At the obligatory scene in which the bad guy divulges his motivations, Tobin complains the current government (i.e. FDR’s) is not profitable enough. He argues that a dictatorship is much better for business. While watching this, I was reminded of Prescott Bush. Both Tobin and Bush were Wall Street bluebloods who had clear Nazi sympathies and Bush’s name did come up in the congressional investigation into the alleged coup attempt by the monied class against FDR and the New Deal. Fifty years later, Prescott Bush’s idiot grandson has done more to further the goals of Charles Tobin than any other American. He shredded much of the government oversight brought about during the New Deal and pushed America closer than any president in recent memory to a dictatorship. Like the good citizens of the movie, I think that only thing that save us from these criminals is a return to a belief in the common good.

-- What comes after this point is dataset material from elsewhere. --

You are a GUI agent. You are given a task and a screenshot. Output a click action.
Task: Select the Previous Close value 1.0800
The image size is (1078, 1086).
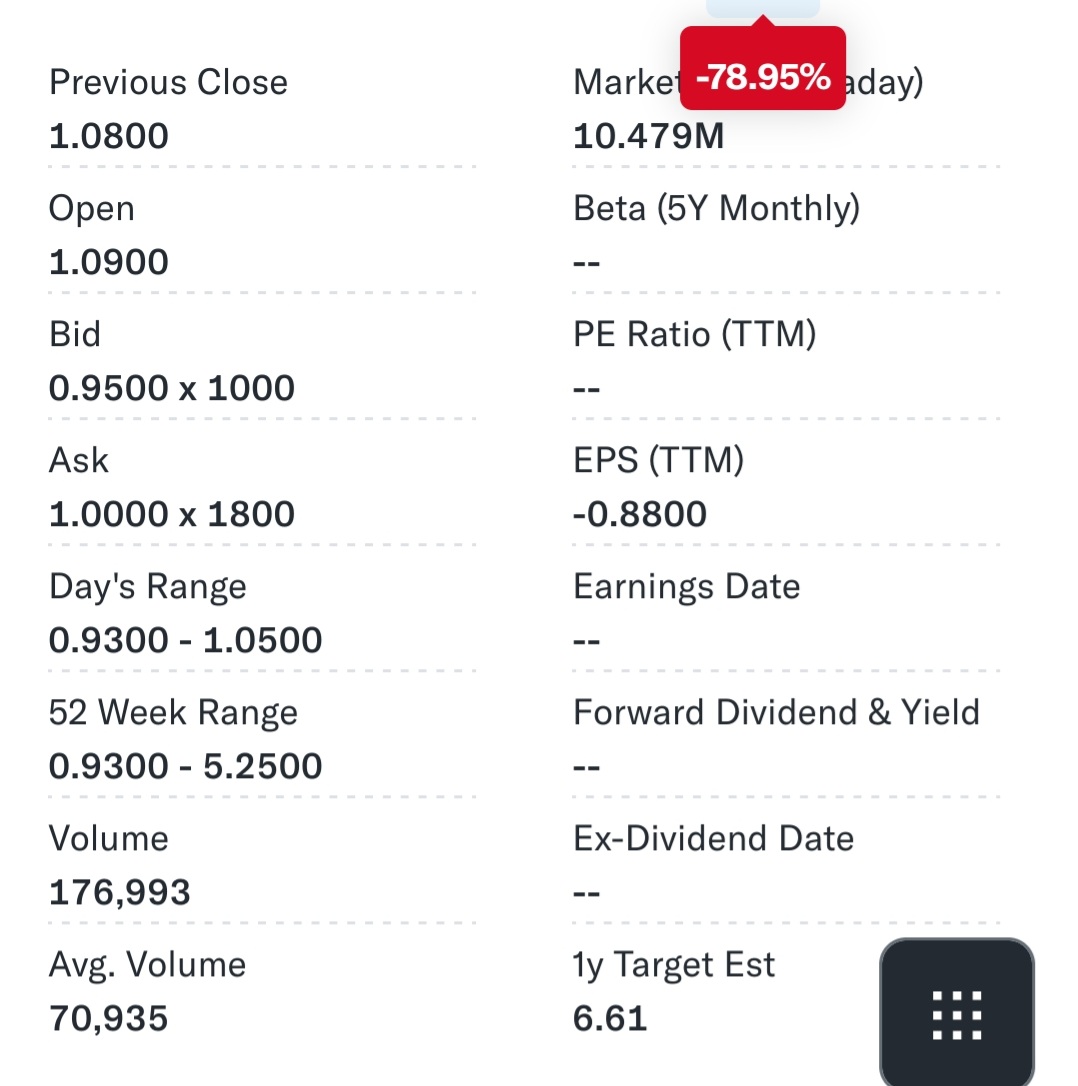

The Garfield Factor: President James A. Garfield on one hand would have probably rejected the New Deal as being against his understanding of the Constitution. On the other hand, being a Civil War veteran and a man with a strong sense of right and wrong, he never would have supported any activity that hinted at treason.

News Rant

Here’s a few news stories/columns that once again illustrates the flagrant wickedness of, as Mike Malloy would say, the Bush crime family. Last year, a German politician got into hot water over comparing Hitler with Bush (to which my response was “Yeah, Hitler is the epitome of earthly evil, but at least he got elected.”) This past week, an article in the Canadian Courier Mail reports that the US is considering turning its bases in Guantanamo Bay into a death camp (link dead) complete with a kangaroo court and an execution chamber.

Meanwhile, Paul Krugman argues that Chimpie McCokespoon and his thugs are radicals bent on destroying the New Deal and social safety net (Social Security, Medicare, etc.) along with it with that obscenely large tax cut that the congress just passed. He writes, “But the people now running America aren’t conservatives: they’re radicals who want to do away with the social and economic system we have, and the fiscal crisis they are concocting may give them the excuse they need.” Yes, that’s right. The country is being sold out from underneath us and the democrats are once again asleep at the switch.

And finally (at least for now), Ted Rall in his weekly (another dead link) writes:

“We warned the Bush Administration that invading Iraq would destabilize the Middle East and spread radical anti-American Islamism. We told the American people that taking out Saddam Hussein without a viable government to replace him would open a vacuum for anarchy, civil war and a power grab by radical Iranian-backed Shiite clerics. Now the antiwar movement’s doomsday scenarios have been fulfilled so completely that military history scarcely mentions a more thoroughly botched endeavor–and we’ll be living with the fallout for years. ”

He then proceeds to paint a very grim picture of the state of the Middle East, where an all but name independent Kurdistan is run by guys that make the Taliban look moderate and who will certainly plunge Turkey (a NATO member, y’know) into a long and bloody civil war. Am I the only one who is waxing poetic for the days when the biggest news stories in the world concerned the president’s genitals?